He Honors His Father
By Anonymous
An Animal Rights Poem from All-Creatures.org

All of God's creatures have rights, a fact that most people don't seem to recognize. This includes both human and non-human animals, but not all of them can speak for themselves.

He Honors His Father
By Anonymous

Dedicated to Jason, who at a very young age, in farm country and never having heard of vegetarianism, refused to ever eat meat again when he was told where it came from after losing his treasured calf to the slaughterhouse.
This poem may be reprinted at any time by anyone, without permission.

____
Remember our times under the aging apple, Pop, 
When you were out cutting hay 
And Ma would send me up with your lunch? 
How all the cows would lie with us under that dying tree 
Whose fewer leaves each year provided less and less shade 
But all the comforts of familiarity? 
I remember the year you decided that Strawberry 
Wasn't earning her keep anymore; 
How, when the truck came to take her, 
You had to pry me from her neck, 
How she called to us as they drove away.

You explained to me then about slaughterhouses and profits, 
And how the fact that Strawberry had spent her whole life giving us all the milk she could 
Had no bearing in the ledger book; 
How slaughterhouses were never meant to be cruel 
But only turned out that way 
Because making a profit requires expediency.

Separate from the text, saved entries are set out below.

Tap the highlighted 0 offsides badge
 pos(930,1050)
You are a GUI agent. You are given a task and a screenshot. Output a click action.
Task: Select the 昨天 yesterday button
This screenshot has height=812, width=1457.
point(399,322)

You thought you had to be rock hard, Pop, 
To help me face the world; 
You made me stand like a man 
And accept reality.

I just didn't want it to be so violent; 
If Strawberry had to die, 
I wanted her to lie down one day 
Under the old apple, 
To lay her head on the grass beside us 
And not wake up. 
But you told me to accept the world as it was.

A lot of years later, 
In a hospital after your heart attack, 
A doctor told me you were feeling well enough 
To have a little ice cream, 
And I thought to myself 
That you were in another kind of slaughterhouse; 
But I accepted the world as it was.

You hadn't been home long 
When your heart attacked you again, 
Ma woke us all and we gathered around your bed. 
I wanted to sit with you quietly, 
But the ambulance crew pushed through and took you, 
Laid you on the floor in a circle of machines and men in blue on their knees, 
Pounding you hard on the chest.

If you had to die. Pop, 
I didn't want it to be so violent 
Or so soon. 
You never got to meet my friend Angie 
Or hear her ideas about veganism; 
Would you have wanted to hear?

I stood like a man 
When the undertaker came to take you, 
And I accepted your reality. 
But later Angie and I planted a young apple 
over your fresh grave, 
and vowed that for the family we were planning, 
We'd create a new reality.
____
The author was a pre-vet student, but dropped out of school the week before having to watch the upperclassmen practice on living animals. Most of her poems are auto-biographical.